Céu ratifica-se ótima intérprete em disco de regravações

Em 1971, sucesso nacional estrondoso com a dupla Antonio Carlos & Jocafi, Você Abusou (assinada pelos dois) teve mais de 22 gravações, indo de Wilson Simonal à Orquestra Som Bateau, Os Velhinhos Transviados, Erlon Chaves e A Banda Veneno, Maria Creusa, Agostinho dos Santos, para citar uns poucos. Já foi muito comum uma composição bem sucedida receber várias versões enquanto ainda ascendia nas paradas.

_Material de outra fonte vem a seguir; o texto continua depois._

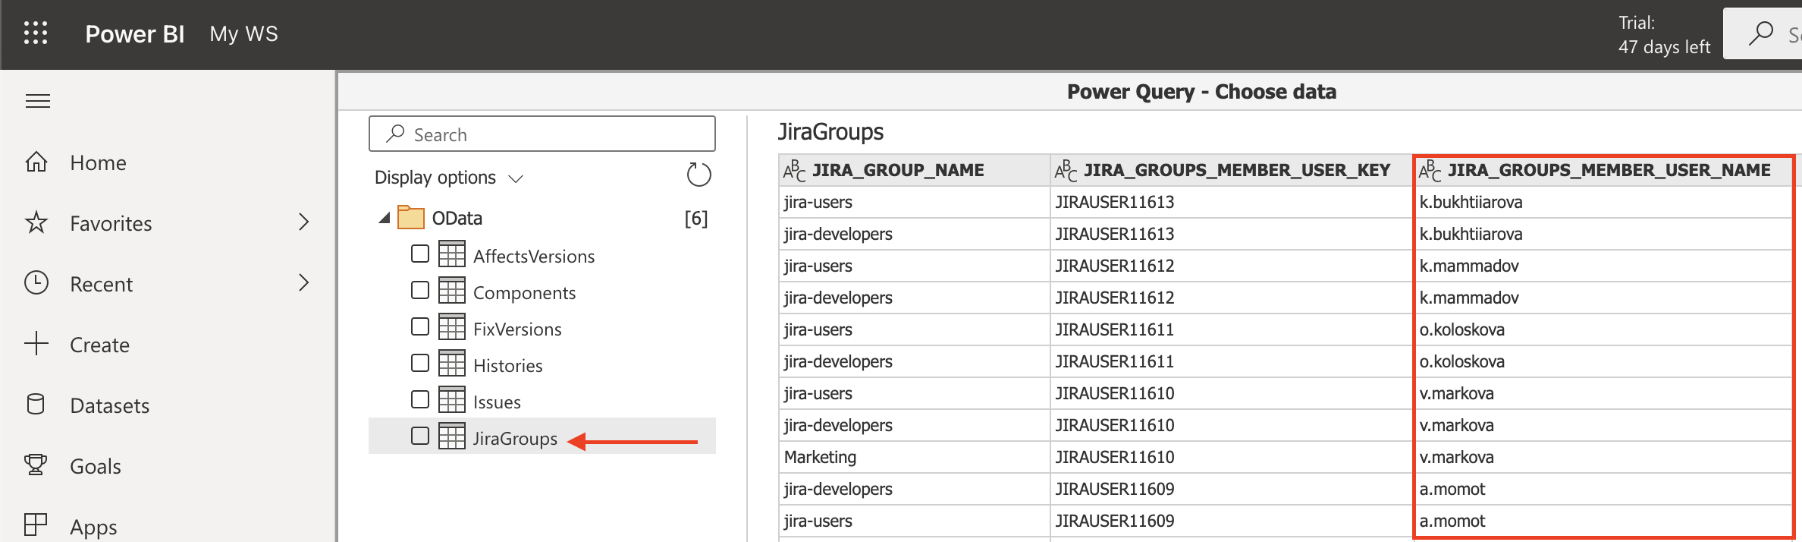Open the app launcher waffle icon
Viewport: 1802px width, 542px height.
click(x=36, y=33)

Em tempo relativamente recente, se passou a dar importância ao disco autoral, enquanto o trabalho com regravações sendo projeto paralelo, coisa que o artista empreende quando a inspiração não lhe chega. Raramente se gravam canções que estão fazendo sucesso com determinado intérprete ou banda. (menos no segmento mais popular em que as regravações, acontecem com frequência). Valoriza-se, pois, mais o disco de autor, com condescendência para um ou dois covers.

Céu mandou às plataformas de música para stream, nesta sexta-feira, 12 de novembro, Um Gosto de Sol (Urban Jungle/Warner Music), um álbum de regravações, um leque aberto para que ela interprete de um samba de 1932, Ao Romper da Aurora (Ismael Silva/Lamartine Babo/Francisco Alves), lançada por Mário Reis, a May This Love, de Jimi Hendrix , de Are You Experienced? (1967), à bossa baião Bim Bom (João Gilberto), lado B do 78 rotações de Chega de Saudade (1958). Ou canções aparentemente incompatíveis entre si, Deixa Acontecer (Carlos Caetano/Alex Freitas), hit dos pagodeiros do grupo Revelação, e Criminal, pop de alta octanagem, que Fiona Apple lançou em 1997.

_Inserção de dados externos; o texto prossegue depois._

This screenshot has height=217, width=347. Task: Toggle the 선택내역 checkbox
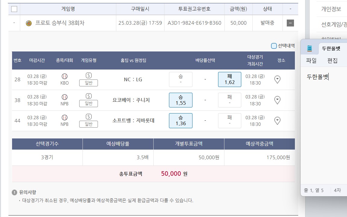click(274, 46)
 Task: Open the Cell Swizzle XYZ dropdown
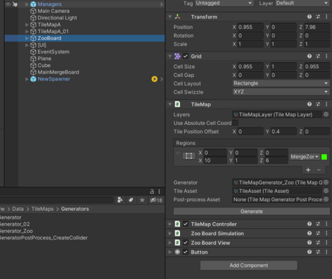pyautogui.click(x=281, y=92)
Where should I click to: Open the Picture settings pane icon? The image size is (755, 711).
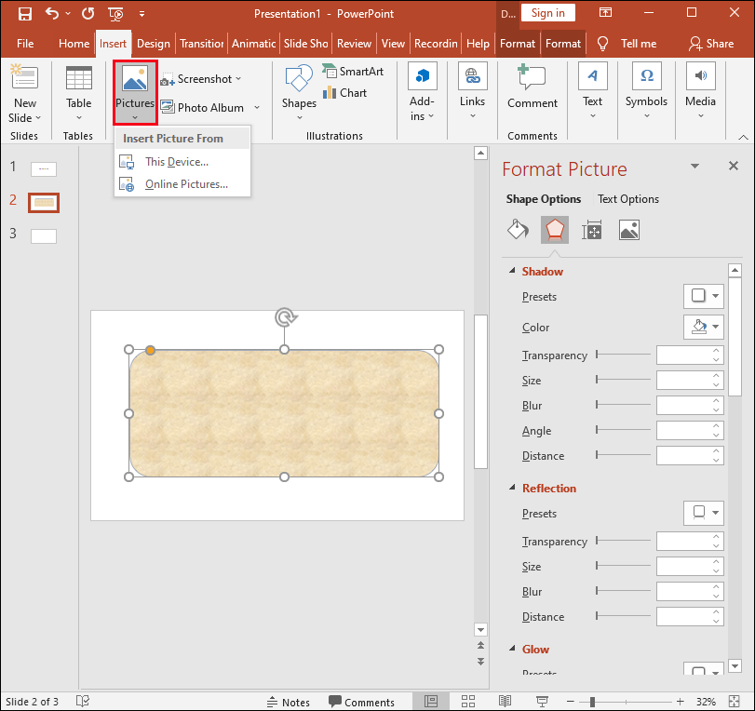click(628, 229)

Para a grande intérprete não importa se a composição já foi exaustivamente regravada, como é o caso de Feelings, uma das canções mais recordistas em gravações da história da música pop. Da lavra do paulista Morris Albert, foi registrada até por Frank Sinatra, mais, pelo menos, 300 intérpretes mundo afora. Porém Morris deu uma garfada na melodia de Pour Toi (1956) do francês Louis Gasté, que processou o brasileiro por plágio, recebeu 500 mil dólares de indenização, e a parceria de Feelings.

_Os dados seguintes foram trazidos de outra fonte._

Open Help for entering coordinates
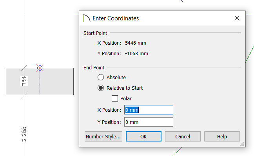This screenshot has height=156, width=254. [x=222, y=136]
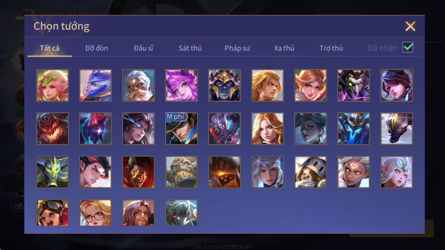Pick the white-bearded old man hero
The image size is (445, 250).
[x=138, y=85]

 Na exaurida balada de Albert/Gasté, Céu, ratifica ser uma das grandes vozes da MPB surgidas nestas duas décadas do século 21. Feelings, convenhamos, música de obviedades melólidas e líricas, ganha uma de suas melhores versões, a cantora consegue tirar o ranço bregoso da canção, num arranjo mais rock and roll, e nem poderia deixar de ser. O violão de sete cordas é dedilhado por um dos grandes guitarristas do rock, Andreas Kisser, que toca no disco inteiro (quem comparece ao jazz no carnaval, em Garanhuns, depois Gravatá, no agreste pernambucano conhece o lado não metal de Kisser, presença assídua ao evento). Com ele, estão o baterista Pupillo (produtor do álbum), o baixista Lucas Martins, o tecladista Hervé Salters, a base, mais convidados, Russo Passapusso (em Teimosa, de 1973, Antônio Carlos & Jocafi), ou o maestro Jota Moraes (vibrafone em cinco faixas).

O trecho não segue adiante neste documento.